## About this task
Return every record below exactly as given.

## Extracted data
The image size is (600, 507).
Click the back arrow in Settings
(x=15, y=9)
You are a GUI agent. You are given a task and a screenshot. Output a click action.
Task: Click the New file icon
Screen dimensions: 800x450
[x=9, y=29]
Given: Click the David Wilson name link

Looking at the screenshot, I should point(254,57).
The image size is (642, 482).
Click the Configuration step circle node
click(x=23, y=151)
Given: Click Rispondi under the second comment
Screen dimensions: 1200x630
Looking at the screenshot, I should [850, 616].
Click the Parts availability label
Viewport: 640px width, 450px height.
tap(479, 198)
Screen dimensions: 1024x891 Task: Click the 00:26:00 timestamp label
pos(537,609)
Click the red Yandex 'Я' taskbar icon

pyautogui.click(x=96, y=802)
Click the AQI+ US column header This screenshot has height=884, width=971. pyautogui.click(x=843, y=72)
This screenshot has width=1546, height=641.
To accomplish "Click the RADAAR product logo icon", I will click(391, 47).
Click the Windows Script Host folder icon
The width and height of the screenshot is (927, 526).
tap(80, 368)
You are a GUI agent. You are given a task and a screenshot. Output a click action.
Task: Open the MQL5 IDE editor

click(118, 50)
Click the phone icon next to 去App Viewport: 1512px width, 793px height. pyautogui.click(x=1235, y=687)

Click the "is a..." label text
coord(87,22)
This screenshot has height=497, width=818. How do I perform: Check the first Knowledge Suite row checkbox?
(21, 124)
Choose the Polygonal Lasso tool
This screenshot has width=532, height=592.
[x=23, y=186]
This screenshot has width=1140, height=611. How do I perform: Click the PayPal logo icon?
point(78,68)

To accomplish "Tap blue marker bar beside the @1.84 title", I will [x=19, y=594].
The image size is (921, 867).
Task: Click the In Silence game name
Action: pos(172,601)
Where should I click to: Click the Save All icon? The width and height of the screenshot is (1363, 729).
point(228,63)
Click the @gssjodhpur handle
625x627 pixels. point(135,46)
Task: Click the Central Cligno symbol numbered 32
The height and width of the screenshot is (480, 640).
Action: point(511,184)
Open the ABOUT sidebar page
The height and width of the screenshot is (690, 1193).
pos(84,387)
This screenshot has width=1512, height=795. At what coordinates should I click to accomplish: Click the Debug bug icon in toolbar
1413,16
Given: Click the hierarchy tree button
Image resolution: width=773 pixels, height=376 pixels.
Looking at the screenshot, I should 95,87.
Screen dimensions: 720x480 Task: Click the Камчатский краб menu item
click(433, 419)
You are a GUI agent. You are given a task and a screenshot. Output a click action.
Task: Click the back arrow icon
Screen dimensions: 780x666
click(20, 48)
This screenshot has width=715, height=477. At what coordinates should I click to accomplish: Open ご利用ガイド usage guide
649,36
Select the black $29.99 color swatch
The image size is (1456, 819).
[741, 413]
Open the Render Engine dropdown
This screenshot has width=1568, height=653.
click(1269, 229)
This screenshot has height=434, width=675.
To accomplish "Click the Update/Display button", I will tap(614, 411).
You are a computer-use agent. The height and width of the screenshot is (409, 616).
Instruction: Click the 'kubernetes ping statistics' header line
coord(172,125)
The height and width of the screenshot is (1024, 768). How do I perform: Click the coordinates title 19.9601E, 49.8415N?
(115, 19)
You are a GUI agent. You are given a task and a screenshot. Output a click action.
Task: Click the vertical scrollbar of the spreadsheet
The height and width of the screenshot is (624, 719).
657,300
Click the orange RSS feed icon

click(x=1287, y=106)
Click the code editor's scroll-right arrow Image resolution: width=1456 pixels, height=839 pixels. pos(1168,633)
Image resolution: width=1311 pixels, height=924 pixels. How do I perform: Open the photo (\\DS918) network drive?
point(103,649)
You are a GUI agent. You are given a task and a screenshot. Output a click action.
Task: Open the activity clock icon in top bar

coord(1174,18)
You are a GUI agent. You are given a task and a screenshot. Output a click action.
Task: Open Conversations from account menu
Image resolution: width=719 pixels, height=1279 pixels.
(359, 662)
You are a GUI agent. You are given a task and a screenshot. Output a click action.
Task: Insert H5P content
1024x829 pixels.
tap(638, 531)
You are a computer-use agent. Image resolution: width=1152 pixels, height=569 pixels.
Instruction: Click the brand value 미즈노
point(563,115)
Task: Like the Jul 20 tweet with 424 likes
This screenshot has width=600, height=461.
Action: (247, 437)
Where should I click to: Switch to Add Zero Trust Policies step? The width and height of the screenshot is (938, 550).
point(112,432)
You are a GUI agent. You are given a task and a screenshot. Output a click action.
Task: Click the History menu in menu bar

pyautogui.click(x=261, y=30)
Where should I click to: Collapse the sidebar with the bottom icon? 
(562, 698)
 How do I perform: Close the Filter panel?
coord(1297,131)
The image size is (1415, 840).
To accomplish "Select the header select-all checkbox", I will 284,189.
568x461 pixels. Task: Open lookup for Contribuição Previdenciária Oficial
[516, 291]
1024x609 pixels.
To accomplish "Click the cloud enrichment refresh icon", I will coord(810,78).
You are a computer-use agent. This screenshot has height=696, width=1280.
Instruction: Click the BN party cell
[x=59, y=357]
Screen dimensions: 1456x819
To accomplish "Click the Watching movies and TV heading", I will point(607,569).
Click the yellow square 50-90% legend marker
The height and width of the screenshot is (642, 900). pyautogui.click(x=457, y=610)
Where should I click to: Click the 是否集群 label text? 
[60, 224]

## Expected answer
The image size is (600, 507).
Click the back arrow in Settings
(x=15, y=9)
You are a GUI agent. You are given a task and a screenshot. Output a click action.
Task: Click the New file icon
Screen dimensions: 800x450
[x=9, y=29]
Given: Click the David Wilson name link

Looking at the screenshot, I should point(254,57).
The image size is (642, 482).
Click the Configuration step circle node
click(x=23, y=151)
Given: Click Rispondi under the second comment
Screen dimensions: 1200x630
Looking at the screenshot, I should [850, 616].
Click the Parts availability label
Viewport: 640px width, 450px height.
tap(479, 198)
Screen dimensions: 1024x891 Task: Click the 00:26:00 timestamp label
pos(537,609)
Click the red Yandex 'Я' taskbar icon

pyautogui.click(x=96, y=802)
Click the AQI+ US column header This screenshot has height=884, width=971. pyautogui.click(x=843, y=72)
This screenshot has width=1546, height=641.
To accomplish "Click the RADAAR product logo icon", I will click(391, 47).
Click the Windows Script Host folder icon
The width and height of the screenshot is (927, 526).
tap(80, 368)
You are a GUI agent. You are given a task and a screenshot. Output a click action.
Task: Open the MQL5 IDE editor

click(118, 50)
Click the phone icon next to 去App Viewport: 1512px width, 793px height. pyautogui.click(x=1235, y=687)

Click the "is a..." label text
coord(87,22)
This screenshot has height=497, width=818. How do I perform: Check the first Knowledge Suite row checkbox?
(21, 124)
Choose the Polygonal Lasso tool
This screenshot has width=532, height=592.
[x=23, y=186]
This screenshot has width=1140, height=611. How do I perform: Click the PayPal logo icon?
point(78,68)

To accomplish "Tap blue marker bar beside the @1.84 title", I will [x=19, y=594].
The image size is (921, 867).
Task: Click the In Silence game name
Action: pos(172,601)
Where should I click to: Click the Save All icon? The width and height of the screenshot is (1363, 729).
point(228,63)
Click the @gssjodhpur handle
625x627 pixels. point(135,46)
Task: Click the Central Cligno symbol numbered 32
The height and width of the screenshot is (480, 640).
Action: point(511,184)
Open the ABOUT sidebar page
The height and width of the screenshot is (690, 1193).
pos(84,387)
This screenshot has width=1512, height=795. At what coordinates should I click to accomplish: Click the Debug bug icon in toolbar
1413,16
Given: Click the hierarchy tree button
Image resolution: width=773 pixels, height=376 pixels.
Looking at the screenshot, I should 95,87.
Screen dimensions: 720x480 Task: Click the Камчатский краб menu item
click(433, 419)
You are a GUI agent. You are given a task and a screenshot. Output a click action.
Task: Click the back arrow icon
Screen dimensions: 780x666
click(20, 48)
This screenshot has width=715, height=477. At what coordinates should I click to accomplish: Open ご利用ガイド usage guide
649,36
Select the black $29.99 color swatch
The image size is (1456, 819).
[741, 413]
Open the Render Engine dropdown
This screenshot has width=1568, height=653.
click(1269, 229)
This screenshot has height=434, width=675.
To accomplish "Click the Update/Display button", I will tap(614, 411).
You are a computer-use agent. The height and width of the screenshot is (409, 616).
Instruction: Click the 'kubernetes ping statistics' header line
coord(172,125)
The height and width of the screenshot is (1024, 768). How do I perform: Click the coordinates title 19.9601E, 49.8415N?
(115, 19)
You are a GUI agent. You are given a task and a screenshot. Output a click action.
Task: Click the vertical scrollbar of the spreadsheet
The height and width of the screenshot is (624, 719).
657,300
Click the orange RSS feed icon

click(x=1287, y=106)
Click the code editor's scroll-right arrow Image resolution: width=1456 pixels, height=839 pixels. pos(1168,633)
Image resolution: width=1311 pixels, height=924 pixels. How do I perform: Open the photo (\\DS918) network drive?
point(103,649)
You are a GUI agent. You are given a task and a screenshot. Output a click action.
Task: Open the activity clock icon in top bar

coord(1174,18)
You are a GUI agent. You are given a task and a screenshot. Output a click action.
Task: Open Conversations from account menu
Image resolution: width=719 pixels, height=1279 pixels.
(359, 662)
You are a GUI agent. You are given a task and a screenshot. Output a click action.
Task: Insert H5P content
1024x829 pixels.
tap(638, 531)
You are a computer-use agent. Image resolution: width=1152 pixels, height=569 pixels.
Instruction: Click the brand value 미즈노
point(563,115)
Task: Like the Jul 20 tweet with 424 likes
This screenshot has width=600, height=461.
Action: (247, 437)
Where should I click to: Switch to Add Zero Trust Policies step? The width and height of the screenshot is (938, 550).
point(112,432)
You are a GUI agent. You are given a task and a screenshot. Output a click action.
Task: Click the History menu in menu bar

pyautogui.click(x=261, y=30)
Where should I click to: Collapse the sidebar with the bottom icon? 
(562, 698)
 How do I perform: Close the Filter panel?
coord(1297,131)
The image size is (1415, 840).
To accomplish "Select the header select-all checkbox", I will 284,189.
568x461 pixels. Task: Open lookup for Contribuição Previdenciária Oficial
[516, 291]
1024x609 pixels.
To accomplish "Click the cloud enrichment refresh icon", I will coord(810,78).
You are a computer-use agent. This screenshot has height=696, width=1280.
Instruction: Click the BN party cell
[x=59, y=357]
Screen dimensions: 1456x819
To accomplish "Click the Watching movies and TV heading", I will point(607,569).
Click the yellow square 50-90% legend marker
The height and width of the screenshot is (642, 900). pyautogui.click(x=457, y=610)
Where should I click to: Click the 是否集群 label text? 
[60, 224]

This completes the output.